**What the exercise asks**
In the records starting at the line containing "Click the Cutchogue label on map" and ending at the line containing "will click(144, 98).", swap "headline" for "title". Reproduce those lines with nothing else changed.

[A block of data]
* START *

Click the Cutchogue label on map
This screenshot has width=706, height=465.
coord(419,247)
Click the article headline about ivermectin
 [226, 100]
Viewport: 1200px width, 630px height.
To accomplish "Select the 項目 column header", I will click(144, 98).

* END *
* START *

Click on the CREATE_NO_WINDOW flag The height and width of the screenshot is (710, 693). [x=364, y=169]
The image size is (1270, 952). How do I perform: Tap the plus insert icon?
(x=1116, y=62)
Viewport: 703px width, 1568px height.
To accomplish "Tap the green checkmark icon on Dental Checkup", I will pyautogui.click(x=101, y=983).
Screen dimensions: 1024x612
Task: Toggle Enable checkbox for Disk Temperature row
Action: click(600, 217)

* END *
* START *

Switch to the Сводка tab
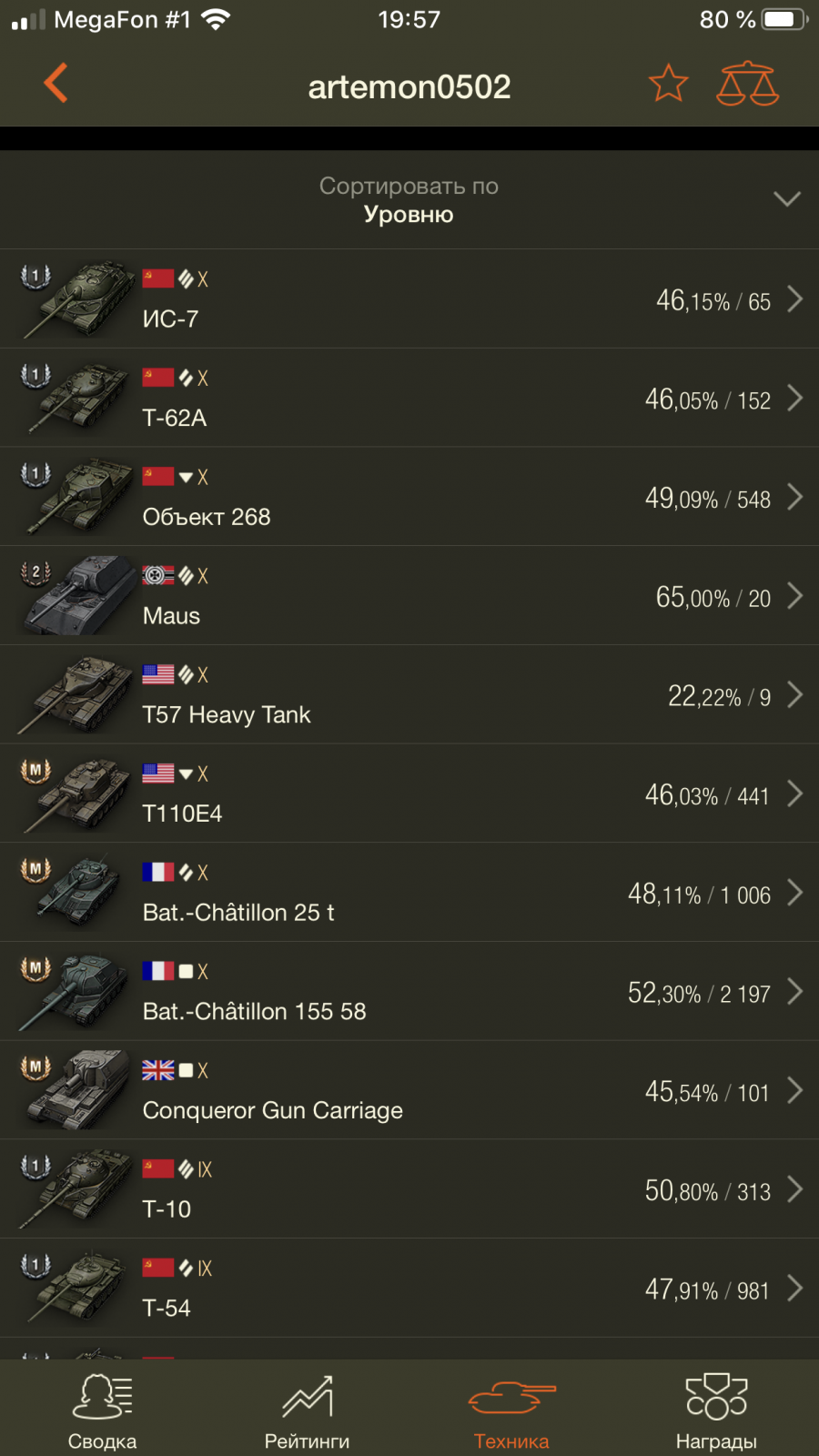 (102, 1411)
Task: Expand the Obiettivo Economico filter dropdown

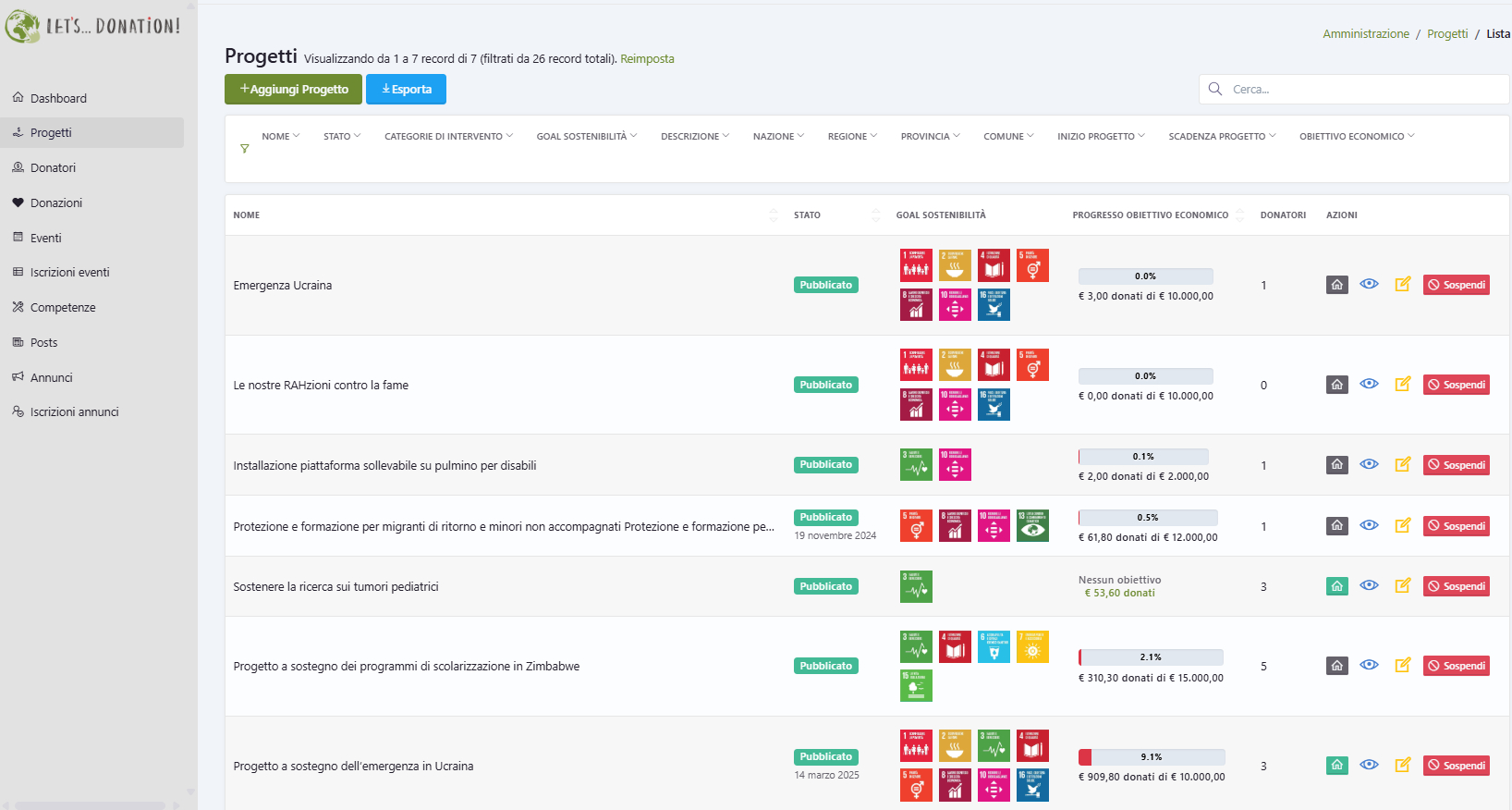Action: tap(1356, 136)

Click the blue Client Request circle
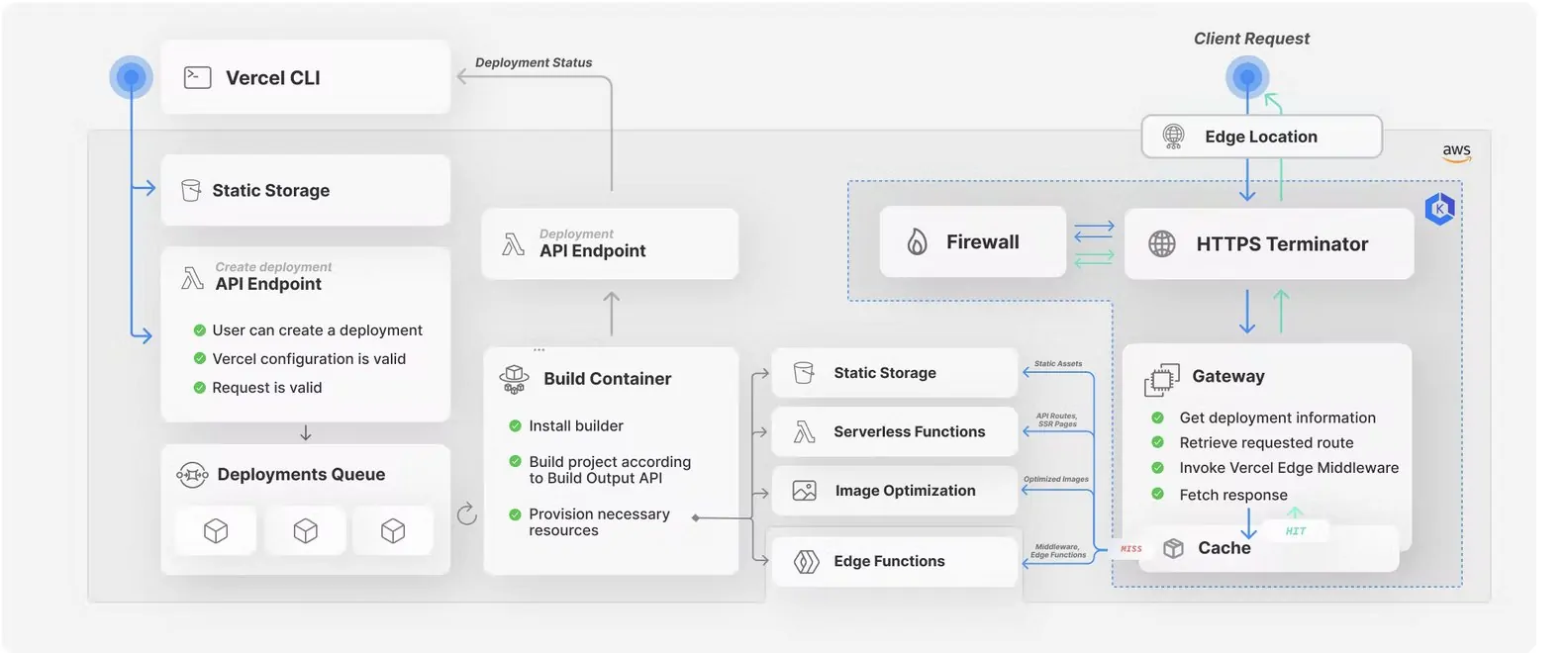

* END *

**Result for this exercise**
Click the Cutchogue label on map
This screenshot has width=706, height=465.
coord(419,247)
Click the article title about ivermectin
 [226, 100]
Viewport: 1200px width, 630px height.
To accomplish "Select the 項目 column header", I will click(144, 98).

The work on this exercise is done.